[Source data]
<<<<
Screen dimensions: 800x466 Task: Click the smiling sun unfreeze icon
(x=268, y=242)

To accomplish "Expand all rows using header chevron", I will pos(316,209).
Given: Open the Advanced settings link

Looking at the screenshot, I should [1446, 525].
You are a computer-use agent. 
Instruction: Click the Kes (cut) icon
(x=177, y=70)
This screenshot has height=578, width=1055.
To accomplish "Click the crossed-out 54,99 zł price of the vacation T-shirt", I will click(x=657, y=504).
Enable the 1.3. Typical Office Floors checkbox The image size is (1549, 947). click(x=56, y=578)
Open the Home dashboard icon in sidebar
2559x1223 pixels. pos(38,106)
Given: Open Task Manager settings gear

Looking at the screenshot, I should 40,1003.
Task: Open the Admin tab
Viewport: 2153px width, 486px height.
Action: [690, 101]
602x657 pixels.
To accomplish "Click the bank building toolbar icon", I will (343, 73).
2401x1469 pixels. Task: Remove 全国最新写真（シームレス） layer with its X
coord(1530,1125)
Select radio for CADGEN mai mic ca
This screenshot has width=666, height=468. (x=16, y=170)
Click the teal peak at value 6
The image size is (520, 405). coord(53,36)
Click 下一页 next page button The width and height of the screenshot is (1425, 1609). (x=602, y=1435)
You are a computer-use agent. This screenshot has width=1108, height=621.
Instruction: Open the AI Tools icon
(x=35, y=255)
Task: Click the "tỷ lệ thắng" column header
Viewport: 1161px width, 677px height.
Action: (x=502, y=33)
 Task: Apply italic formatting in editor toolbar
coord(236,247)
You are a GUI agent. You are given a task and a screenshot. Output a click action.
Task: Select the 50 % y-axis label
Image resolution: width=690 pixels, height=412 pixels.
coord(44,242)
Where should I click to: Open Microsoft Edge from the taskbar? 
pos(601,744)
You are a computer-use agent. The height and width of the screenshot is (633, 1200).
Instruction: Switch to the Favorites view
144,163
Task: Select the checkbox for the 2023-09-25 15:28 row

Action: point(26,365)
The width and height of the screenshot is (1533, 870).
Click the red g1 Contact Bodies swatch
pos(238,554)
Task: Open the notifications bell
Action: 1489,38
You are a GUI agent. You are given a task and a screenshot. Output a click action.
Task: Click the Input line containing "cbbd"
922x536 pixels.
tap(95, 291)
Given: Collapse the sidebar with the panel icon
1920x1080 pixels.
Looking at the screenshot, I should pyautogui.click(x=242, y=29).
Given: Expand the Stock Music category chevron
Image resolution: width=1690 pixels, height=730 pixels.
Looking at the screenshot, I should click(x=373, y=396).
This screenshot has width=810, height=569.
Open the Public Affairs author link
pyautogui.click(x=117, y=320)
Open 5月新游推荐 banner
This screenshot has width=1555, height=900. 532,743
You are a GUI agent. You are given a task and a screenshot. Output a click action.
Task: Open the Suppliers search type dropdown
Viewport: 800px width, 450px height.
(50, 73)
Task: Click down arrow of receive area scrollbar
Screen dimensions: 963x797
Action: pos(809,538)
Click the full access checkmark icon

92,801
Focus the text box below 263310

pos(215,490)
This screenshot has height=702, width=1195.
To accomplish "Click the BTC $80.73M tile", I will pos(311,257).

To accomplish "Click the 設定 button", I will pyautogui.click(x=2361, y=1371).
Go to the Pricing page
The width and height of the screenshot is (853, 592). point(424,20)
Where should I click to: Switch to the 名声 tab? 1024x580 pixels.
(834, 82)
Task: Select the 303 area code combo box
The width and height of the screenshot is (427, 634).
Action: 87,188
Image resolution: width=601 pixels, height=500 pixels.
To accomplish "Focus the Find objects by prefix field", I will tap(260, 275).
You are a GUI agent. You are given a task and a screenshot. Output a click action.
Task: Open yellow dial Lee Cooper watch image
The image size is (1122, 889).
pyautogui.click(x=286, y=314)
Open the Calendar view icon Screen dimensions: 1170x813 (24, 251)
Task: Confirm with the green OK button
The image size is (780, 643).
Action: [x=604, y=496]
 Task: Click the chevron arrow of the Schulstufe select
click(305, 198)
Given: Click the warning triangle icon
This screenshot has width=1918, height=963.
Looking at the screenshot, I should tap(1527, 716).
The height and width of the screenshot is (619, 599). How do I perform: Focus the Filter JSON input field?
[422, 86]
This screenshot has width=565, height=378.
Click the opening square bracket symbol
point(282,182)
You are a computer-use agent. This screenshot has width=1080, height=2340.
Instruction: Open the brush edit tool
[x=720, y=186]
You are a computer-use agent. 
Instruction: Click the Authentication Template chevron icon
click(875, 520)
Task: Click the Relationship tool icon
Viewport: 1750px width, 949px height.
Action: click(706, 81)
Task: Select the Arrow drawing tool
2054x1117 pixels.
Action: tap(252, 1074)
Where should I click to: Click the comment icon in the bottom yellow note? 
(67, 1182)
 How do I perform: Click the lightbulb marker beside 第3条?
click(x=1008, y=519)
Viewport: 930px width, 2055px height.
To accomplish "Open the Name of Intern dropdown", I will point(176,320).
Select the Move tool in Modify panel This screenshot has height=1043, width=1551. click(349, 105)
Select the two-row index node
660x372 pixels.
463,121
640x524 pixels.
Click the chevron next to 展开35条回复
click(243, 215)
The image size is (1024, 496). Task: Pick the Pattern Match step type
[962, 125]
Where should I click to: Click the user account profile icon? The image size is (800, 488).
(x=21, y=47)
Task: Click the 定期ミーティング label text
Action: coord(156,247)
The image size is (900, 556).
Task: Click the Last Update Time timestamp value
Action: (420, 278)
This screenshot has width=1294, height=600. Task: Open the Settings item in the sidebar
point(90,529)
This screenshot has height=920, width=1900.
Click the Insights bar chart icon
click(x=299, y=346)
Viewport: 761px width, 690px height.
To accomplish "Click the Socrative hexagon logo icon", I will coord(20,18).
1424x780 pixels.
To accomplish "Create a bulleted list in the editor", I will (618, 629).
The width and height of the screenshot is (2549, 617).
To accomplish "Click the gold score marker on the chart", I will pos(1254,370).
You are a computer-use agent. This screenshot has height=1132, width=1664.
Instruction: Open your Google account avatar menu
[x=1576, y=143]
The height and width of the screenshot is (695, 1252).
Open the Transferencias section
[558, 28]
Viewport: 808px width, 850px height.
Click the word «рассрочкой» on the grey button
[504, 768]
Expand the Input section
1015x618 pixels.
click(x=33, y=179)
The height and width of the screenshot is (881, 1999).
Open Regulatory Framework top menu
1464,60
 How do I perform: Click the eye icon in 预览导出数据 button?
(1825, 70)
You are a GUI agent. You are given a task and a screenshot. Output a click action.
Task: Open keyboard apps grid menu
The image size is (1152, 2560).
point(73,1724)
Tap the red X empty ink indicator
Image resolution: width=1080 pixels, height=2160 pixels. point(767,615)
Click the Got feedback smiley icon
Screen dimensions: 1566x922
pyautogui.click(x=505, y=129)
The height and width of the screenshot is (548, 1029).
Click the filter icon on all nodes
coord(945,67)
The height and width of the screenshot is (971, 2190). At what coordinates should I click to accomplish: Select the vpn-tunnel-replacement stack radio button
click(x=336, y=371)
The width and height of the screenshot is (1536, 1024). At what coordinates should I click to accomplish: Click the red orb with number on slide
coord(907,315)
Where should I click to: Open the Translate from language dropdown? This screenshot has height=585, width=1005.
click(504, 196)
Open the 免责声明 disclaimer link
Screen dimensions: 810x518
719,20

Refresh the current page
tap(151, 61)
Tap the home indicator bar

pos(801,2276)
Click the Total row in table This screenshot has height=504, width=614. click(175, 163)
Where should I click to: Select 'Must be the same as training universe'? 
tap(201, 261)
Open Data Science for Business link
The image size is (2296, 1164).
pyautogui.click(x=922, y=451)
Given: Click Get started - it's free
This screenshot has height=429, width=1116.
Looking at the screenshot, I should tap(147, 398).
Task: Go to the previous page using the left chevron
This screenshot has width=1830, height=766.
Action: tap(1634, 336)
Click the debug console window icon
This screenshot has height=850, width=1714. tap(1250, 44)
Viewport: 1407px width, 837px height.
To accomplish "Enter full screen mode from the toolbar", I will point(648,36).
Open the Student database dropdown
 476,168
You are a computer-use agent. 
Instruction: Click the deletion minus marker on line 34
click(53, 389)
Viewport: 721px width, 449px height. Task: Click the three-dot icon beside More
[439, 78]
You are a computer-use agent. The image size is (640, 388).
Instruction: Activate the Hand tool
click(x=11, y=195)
>>>>
Required work — Write out the rows again, requests included, from the line with "How do I perform: Click the eye" up to and including the line with "point(73,1724)", adding 62 to every number in the click coordinates given as answers. Leave all other numbers and text unchanged.

Solution to this task —
 How do I perform: Click the eye icon in 预览导出数据 button?
(1887, 132)
You are a GUI agent. You are given a task and a screenshot. Output a click action.
Task: Open keyboard apps grid menu
The image size is (1152, 2560).
point(135,1786)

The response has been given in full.